GIVEN PASSAGE:
··········

# TOURIST - CALL HOME!



## Buckman (Sep 24, 2020)

Where the heck are you?
Don’t make us send out a posse to find you.


----------



## Robie (Jun 2, 2016)

A mall possibly?


----------



## Back Pack Hack (Sep 15, 2016)

He might have cut himself.


----------



## bigwheel (Sep 22, 2014)

Hope nobody stuck a shive in his ribs. That could hurt.


----------



## Buckman (Sep 24, 2020)

Hope he’s OK but he probably just found another site.


----------



## Robie (Jun 2, 2016)

Unless something is wrong, he'll be back.
Always is.


----------



## Megamom134 (Jan 30, 2021)

I miss Tourist


----------



## Buckman (Sep 24, 2020)

I PM’d him but no reply


----------



## Annie (Dec 5, 2015)

Robie said:


> A mall possibly?


The coffee shop, with his back to the wall...


----------



## Buckman (Sep 24, 2020)

Someone should call Nick and Joyce to see if they’ve heard from him.


----------



## rice paddy daddy (Jul 17, 2012)

Buckman said:


> Someone should call Nick and Joyce to see if they’ve heard from him.


I’ve actually got Chico’s phone number. 
It’s 1:30 AM Eastern time here, I’ll wait until tomorrow.

··········

DATA EXTRACT:
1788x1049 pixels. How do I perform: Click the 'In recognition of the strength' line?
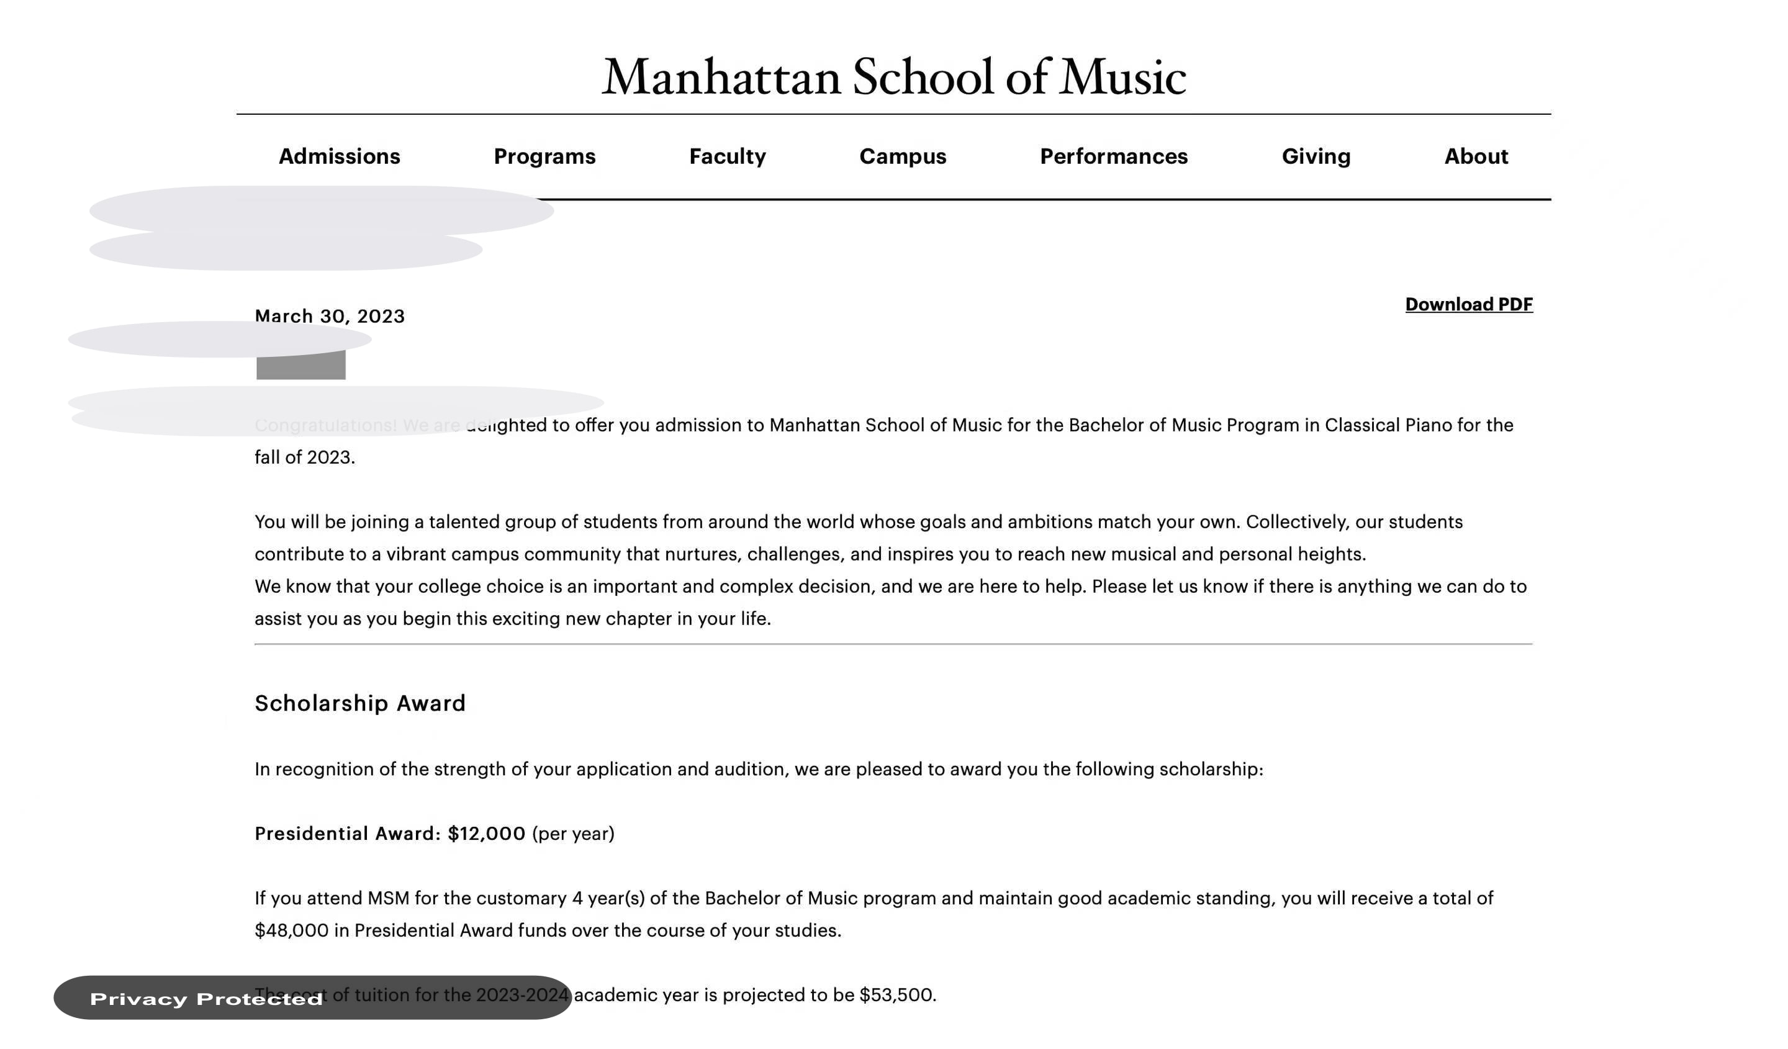pos(759,770)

··········

GIVEN TASK 1: Name every person who posts in the forum thread asking Tourist to call home, listing each name once.
GIVEN TASK 2: In the forum thread asking Tourist to call home, why does rice paddy daddy hold off on using Chico's phone number right away?

WORKED SOLUTION 1: Buckman, Robie, Back Pack Hack, bigwheel, Megamom134, Annie, rice paddy daddy

WORKED SOLUTION 2: It's 1:30 AM Eastern time where rice paddy daddy is, so the plan is to wait until tomorrow to call.